When it comes to an encounter between any vehicle and a pedestrian, the one without the wheels is apt to be the loser. Even a vehicle travelling at 10 mph can do considerable damage including lacerations, broken bones, and concussion.

In most states, cars are expected to yield to pedestrians crossing on designated areas. Unfortunately, both drivers and pedestrians occasionally do what they are not supposed to do and pedestrian accidents happen. Depending on the circumstances, both the driver and pedestrian may share fault although is some states, pedestrians who are found to be in any way at fault cannot sue the driver based on the contributory negligence doctrine. This is considered pure contributory negligence.
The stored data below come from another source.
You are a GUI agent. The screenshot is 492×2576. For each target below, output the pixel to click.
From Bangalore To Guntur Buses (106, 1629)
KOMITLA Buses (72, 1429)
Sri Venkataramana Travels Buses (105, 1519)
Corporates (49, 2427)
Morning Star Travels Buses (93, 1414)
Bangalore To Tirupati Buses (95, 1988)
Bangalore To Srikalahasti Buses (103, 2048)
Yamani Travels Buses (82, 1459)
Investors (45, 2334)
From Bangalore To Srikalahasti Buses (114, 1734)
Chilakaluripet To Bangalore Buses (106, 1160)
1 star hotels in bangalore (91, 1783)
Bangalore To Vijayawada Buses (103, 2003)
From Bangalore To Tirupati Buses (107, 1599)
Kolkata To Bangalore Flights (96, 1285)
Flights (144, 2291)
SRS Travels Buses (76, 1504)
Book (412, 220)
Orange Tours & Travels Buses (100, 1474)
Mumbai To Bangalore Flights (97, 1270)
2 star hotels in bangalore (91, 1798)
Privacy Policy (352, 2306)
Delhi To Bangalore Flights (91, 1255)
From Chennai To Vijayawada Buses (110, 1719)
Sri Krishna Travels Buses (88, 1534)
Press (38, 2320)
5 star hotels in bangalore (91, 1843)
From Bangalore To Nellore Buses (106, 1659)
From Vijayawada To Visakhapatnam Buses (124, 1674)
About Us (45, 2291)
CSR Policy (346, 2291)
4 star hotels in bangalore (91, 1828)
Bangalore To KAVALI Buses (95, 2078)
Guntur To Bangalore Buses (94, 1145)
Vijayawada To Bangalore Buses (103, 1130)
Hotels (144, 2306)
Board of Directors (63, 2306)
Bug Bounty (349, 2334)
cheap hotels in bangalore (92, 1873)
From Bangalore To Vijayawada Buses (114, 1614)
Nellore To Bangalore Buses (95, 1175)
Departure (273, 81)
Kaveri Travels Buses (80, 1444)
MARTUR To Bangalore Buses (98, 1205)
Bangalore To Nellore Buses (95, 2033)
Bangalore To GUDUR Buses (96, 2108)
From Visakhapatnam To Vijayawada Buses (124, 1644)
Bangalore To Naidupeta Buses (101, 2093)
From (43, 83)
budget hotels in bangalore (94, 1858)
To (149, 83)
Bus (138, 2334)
As a result, it can be very difficult to establish that a driver is entirely at fault. According to the website of the LaMarca Law Group, a law firm in Iowa, pedestrians involved in an accident have the right to recover for any resulting injuries and losses. That is, if you have experienced legal representation which can make your case before a jury.

In contrast, proving total fault on the part of the driver is not so necessary in New Jersey, which follows the comparative negligence doctrine. Fault is determined as a percentage based on the circumstances of the accident, and the driver only pays the portion of fault that is assigned by the jury. However, a pedestrian cannot sue the driver if the fault apportioned to the plaintiff is more than 50%. Personal injury victims should at least get financial compensation for the emotional trauma of an accident. This will not be as much though if the plaintiff is mostly to blame for the accident.

If there is a dispute about fault, let your legal representation figure out if you are eligible for compensation or not in pedestrian accidents.